Em 2008, 11 pessoas foram presas, acusadas de envolvimento na Máfia dos Fiscais. A operação levou à renúncia do subprefeito da Mooca. Há dois meses seu substituto também caiu em meio a uma investigação da Polícia Civil.

Os problemas nasceram com a feirinha. No início os camelôs ficavam restritos à Rua 25 de Março, tradicional comércio popular da cidade. O evento já ocorria de madrugada, o que incomodava lojistas que encontravam as ruas sujas pela manhã e tomadas por ambulantes que esticavam a estadia para aproveitar novos clientes.

Os lojistas entraram com ação para que a ex-prefeita e hoje senadora Marta Suplicy (PT) retirasse a feira do local. A Justiça julgou procedente o pedido e ameaçou a petista com multa de R$ 100 mil para cada dia que a decisão não fosse cumprida. Em 2003 ela deslocou os quase 6 mil ambulantes para o Pátio do Pari, a um quilômetro dali.

A petista tentou arrendar o terreno para realizar a feira sem atrapalhar a rotina do bairro. A área usada para o descanso de trens da extinta Rede Ferroviária Federal (RFFSA), era ideal para isso - um grande espaço de 60 mil metros quadrados, que serviria de estacionamento para os ônibus e abrigaria com conforto todos os camelôs.

Comércio vai das 2h às 7h da manhã e atrai cerca de 500 ônibus por dia do interior e de outros Estados

Porém, o Ministério dos Transportes, que administra a RFFSA, já tinha contrato de aluguel do terreno com uma empresa desde 1994. A GSA Serviços Gerais e Transportes, do carioca Geraldo Amorim, pagava R$ 130 mil por mês, o que inviabilizou a transação com a Prefeitura na época.

Dois anos depois, quando o ex-prefeito José Serra (PSDB) foi eleito, ele tentou regularizar a feira, que tornava caótico o trânsito da região e era um problema para a fiscalização por estar espalhada por várias ruas do Brás, bairro da região central de São Paulo.
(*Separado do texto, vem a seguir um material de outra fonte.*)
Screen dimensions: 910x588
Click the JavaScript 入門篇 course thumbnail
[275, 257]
O tucano proibiu os ônibus de viagem de parar nas vias e buscou alternativas de estacionamento. Um local para estacionar os ônibus era importante para concluir o Circuito de Compras, projeto da prefeitura que pretendia atrair visitantes de outros municípios para o comércio da região central da cidade, como a Rua 25 de Março, o Mercado Municipal e o Bom Retiro, bairro especializado na confecção de roupas.

Voltou, então, o interesse no Pátio do Pari. "O Andrea Matarazzo [na época subprefeito da Sé] começou a conversar comigo. Ele me disse: vamos multar esses ônibus. Consequentemente, se você tá em frente, eles vão começar a procurar o seu estabelecimento", diz Amorim.
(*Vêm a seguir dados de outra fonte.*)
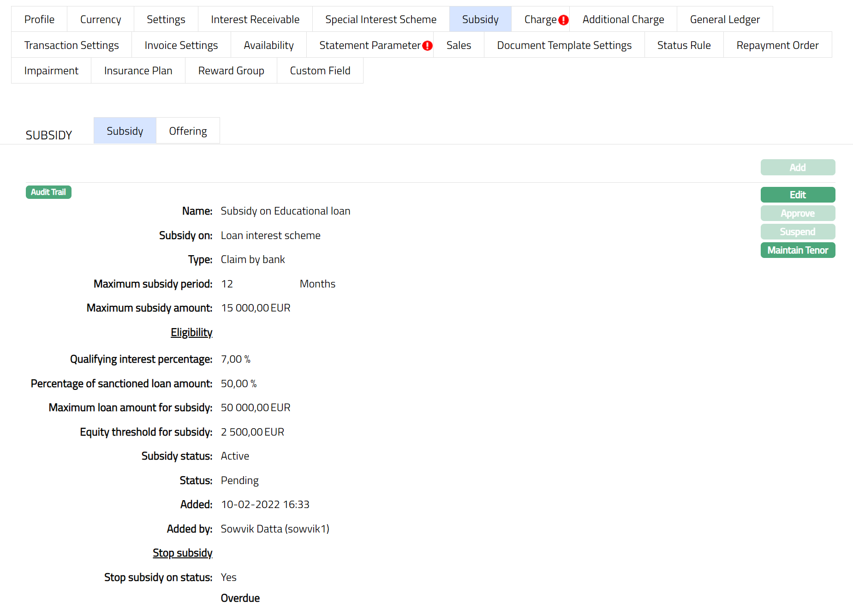Navigate to Document Template Settings tab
Matarazzo confirma ter conversado com o empresário, mas nega que tenha incentivado o projeto. "Ele me procurou. Na época era uma ideia muito boa. Acolheria os caminhões que ficavam em torno do Mercadão e os ambulantes cadastrados. Mas não houve interferência nem estímulo da prefeitura porque era um empreendimento privado", afirma o hoje secretário estadual de Cultura.

Representante dos comerciantes, Neilson dos Santos tem versão diferente. Segundo ele, que era do Sindicato dos Camelôs no período, houve confronto da polícia com os ambulantes que não queriam sair da rua. "Em 11 de agosto de 2005 [logo depois da inauguração da Feirinha da Madrugada dentro do Pátio do Pari], os camelôs quebraram tudo na [Rua] Oriente. Prenderam 21 pessoas ligadas ao sindicato. O governo queria nos levar para dentro de um espaço fechado e tínhamos a cultura de querer fazer as coisas na rua", lembra.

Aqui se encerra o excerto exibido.